We already decided we didn’t want to take away Lucy’s first baby. Lucy has had a lot of human contact and she is proving to be a very caring attentive mother. As she lost her mother at birth we thought it would be kinder to allow her to keep her baby. Turns out she had a boy so we are keen to allow him to grow into his full ram potential and take over the reign from Lenny as we allow him to age, he’s no young buck. He’s obviously still going well, two new lambs and all, but his years of productivity are probably limited so we now have a succession plan. Lucy’s boy has strong genetics, he’s a huge baby, and will hopefully inherit Lucy’s gentle temperament along with an automatic trust of people as he watches his mum walk up to us for pats and treats – unlike the other sheep who all run a mile in the other direction, except for Lenny the ram who has turned out to be a smoochy gentle giant that likes chin scratches. Lola’s baby is a girl so we will keep her too and add her to the breeding stock. It’s early days and we’re still to learn how much feed our paddock will yield over the dry summer months, we do not wish to subsidise their food too much as we’d like them to eat from our biodynamic paddock rather than buy feed in, so the total number of sheep we keep has to be in balance with what we can provide naturally. I think we’re probably close to the limit now but I’m pretty happy we are keeping our first two additions to the flock.
So, for now we now have a flock of 7 Suffolk sheep and I have two new names to pick out! In case you haven’t realised I love naming things, including all our neighbours sheep! One of which I’m going to reuse as it’s one I love and this is important for a ram who will be with us for many years. Lucy’s baby is Ziggy. We’re sticking with the music theme obviously! Lola’s girl will be Eileen. And yes we may or may not sing their names.
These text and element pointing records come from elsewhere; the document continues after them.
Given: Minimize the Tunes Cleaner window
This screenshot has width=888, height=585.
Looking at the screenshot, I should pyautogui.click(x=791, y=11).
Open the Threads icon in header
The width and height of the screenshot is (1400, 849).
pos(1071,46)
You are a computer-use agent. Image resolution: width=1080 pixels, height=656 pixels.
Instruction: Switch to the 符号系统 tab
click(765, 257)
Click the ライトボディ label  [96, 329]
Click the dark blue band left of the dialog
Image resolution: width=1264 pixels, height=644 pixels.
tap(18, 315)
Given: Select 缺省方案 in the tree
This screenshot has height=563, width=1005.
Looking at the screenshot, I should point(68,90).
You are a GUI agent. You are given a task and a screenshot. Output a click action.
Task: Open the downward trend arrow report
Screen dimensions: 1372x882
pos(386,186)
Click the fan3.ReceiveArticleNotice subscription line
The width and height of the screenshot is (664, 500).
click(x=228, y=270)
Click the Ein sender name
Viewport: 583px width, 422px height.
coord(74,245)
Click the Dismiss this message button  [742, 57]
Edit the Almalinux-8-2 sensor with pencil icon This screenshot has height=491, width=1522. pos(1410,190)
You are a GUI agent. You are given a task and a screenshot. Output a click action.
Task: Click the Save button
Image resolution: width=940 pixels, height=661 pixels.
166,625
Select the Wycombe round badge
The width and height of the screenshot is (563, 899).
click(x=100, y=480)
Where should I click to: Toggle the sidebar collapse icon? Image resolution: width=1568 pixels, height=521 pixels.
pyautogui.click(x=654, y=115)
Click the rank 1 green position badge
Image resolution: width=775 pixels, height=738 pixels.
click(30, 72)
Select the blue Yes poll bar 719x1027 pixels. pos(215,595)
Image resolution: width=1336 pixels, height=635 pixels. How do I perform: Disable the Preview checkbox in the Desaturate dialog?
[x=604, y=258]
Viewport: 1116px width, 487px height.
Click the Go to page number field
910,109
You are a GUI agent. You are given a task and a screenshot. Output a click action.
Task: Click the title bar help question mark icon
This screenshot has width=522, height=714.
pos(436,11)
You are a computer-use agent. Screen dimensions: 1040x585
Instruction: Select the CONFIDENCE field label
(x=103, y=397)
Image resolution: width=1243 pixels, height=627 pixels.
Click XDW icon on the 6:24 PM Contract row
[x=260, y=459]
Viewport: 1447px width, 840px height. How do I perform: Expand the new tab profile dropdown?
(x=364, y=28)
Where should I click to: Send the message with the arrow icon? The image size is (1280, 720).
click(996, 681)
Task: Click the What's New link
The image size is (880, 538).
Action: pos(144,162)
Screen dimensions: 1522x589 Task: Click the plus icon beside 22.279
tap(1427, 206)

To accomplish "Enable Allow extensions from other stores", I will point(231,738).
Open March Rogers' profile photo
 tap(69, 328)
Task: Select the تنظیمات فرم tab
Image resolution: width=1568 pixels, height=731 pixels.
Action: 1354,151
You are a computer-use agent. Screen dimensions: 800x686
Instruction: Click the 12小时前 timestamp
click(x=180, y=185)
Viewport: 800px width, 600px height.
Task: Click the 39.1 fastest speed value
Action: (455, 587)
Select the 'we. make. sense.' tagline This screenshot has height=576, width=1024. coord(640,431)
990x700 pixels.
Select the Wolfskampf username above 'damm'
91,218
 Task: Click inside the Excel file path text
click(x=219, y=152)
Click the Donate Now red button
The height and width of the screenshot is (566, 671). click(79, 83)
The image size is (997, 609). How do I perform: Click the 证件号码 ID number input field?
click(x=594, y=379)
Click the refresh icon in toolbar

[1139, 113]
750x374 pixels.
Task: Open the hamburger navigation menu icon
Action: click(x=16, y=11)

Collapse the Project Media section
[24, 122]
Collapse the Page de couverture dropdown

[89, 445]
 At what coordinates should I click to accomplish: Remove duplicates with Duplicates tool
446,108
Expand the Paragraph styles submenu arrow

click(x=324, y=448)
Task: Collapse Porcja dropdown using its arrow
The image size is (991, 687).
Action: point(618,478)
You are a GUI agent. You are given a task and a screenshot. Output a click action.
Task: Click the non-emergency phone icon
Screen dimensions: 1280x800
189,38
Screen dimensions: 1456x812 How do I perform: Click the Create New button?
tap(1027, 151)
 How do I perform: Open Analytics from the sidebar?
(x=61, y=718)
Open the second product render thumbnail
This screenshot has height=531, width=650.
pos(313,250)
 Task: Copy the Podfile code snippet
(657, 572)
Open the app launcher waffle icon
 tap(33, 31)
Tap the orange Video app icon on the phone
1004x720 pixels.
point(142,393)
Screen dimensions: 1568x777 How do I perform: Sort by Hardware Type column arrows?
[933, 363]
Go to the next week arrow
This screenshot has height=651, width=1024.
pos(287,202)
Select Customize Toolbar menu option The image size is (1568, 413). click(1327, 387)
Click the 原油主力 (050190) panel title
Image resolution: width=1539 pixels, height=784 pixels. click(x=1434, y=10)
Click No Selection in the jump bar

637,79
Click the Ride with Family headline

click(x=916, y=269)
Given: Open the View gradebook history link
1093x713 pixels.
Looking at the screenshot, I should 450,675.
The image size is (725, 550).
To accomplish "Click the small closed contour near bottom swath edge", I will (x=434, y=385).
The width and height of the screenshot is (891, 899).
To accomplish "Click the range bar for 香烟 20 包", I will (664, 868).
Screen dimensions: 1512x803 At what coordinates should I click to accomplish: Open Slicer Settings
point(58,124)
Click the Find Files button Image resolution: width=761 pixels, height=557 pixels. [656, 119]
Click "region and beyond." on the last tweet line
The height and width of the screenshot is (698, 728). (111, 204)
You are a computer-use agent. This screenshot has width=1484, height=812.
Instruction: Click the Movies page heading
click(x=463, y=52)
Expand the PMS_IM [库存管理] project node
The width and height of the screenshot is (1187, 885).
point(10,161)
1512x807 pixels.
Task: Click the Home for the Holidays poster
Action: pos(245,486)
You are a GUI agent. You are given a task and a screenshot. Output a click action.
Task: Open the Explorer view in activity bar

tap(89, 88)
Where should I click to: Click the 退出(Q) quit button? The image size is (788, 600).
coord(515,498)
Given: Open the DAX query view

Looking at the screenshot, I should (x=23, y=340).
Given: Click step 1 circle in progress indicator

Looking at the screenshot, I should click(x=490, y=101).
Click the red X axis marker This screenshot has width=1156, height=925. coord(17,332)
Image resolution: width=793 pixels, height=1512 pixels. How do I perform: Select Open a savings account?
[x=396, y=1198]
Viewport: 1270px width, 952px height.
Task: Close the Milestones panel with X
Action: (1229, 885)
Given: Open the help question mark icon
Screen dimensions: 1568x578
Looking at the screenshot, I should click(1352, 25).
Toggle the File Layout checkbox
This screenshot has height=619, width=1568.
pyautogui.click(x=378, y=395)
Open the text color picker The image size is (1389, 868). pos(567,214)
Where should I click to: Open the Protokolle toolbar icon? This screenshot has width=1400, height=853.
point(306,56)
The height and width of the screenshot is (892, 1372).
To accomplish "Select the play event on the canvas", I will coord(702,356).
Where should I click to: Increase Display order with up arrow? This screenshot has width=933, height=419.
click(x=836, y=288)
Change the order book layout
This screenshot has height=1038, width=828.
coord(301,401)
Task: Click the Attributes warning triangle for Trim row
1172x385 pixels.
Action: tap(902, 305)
Our lives have been totally taken over by sheep in the last month or so, learning about sheep, caring for sheep, watching the sheep and building a sheep shed but in other non sheepish news the farm is going well… the fruit trees are all starting to burst with blossom and leaves after their big winter sleep, there’s baby apricots and almonds developing already and we have our first few fingerlimes ripening up. The veggie garden is sprouting new life despite the fact I planted a heap of new seeds prior to a week of the most solid heavy rain dumping all winter! I was sure I’d lost them all but it appears there are a few survivors in the mix. We fell way behind in our plan to plant to heap of seeds late winter ready for a spring planting, life has a way of getting busy and August was nuts this year! Craft is slowly coming back into our lives in a daily manner as we try to do a little making each night. Charlie always seems to have an order on the go and I’ve just made a couple more scarves, I love having a cupboard of homemade goodies at the ready for presents and gifts.
Farm life sure is luscious this time of year in Gippsland, the hills are a deep rich green and the grass long. The cattle surrounding us are healthy and shiny and the vet commented on the excellent condition of our sheep. There’s plenty of food for them and I’m pretty sure you can see a little contented smile in their relaxed faces sometimes.
Wishing you contented smiles and relaxed days.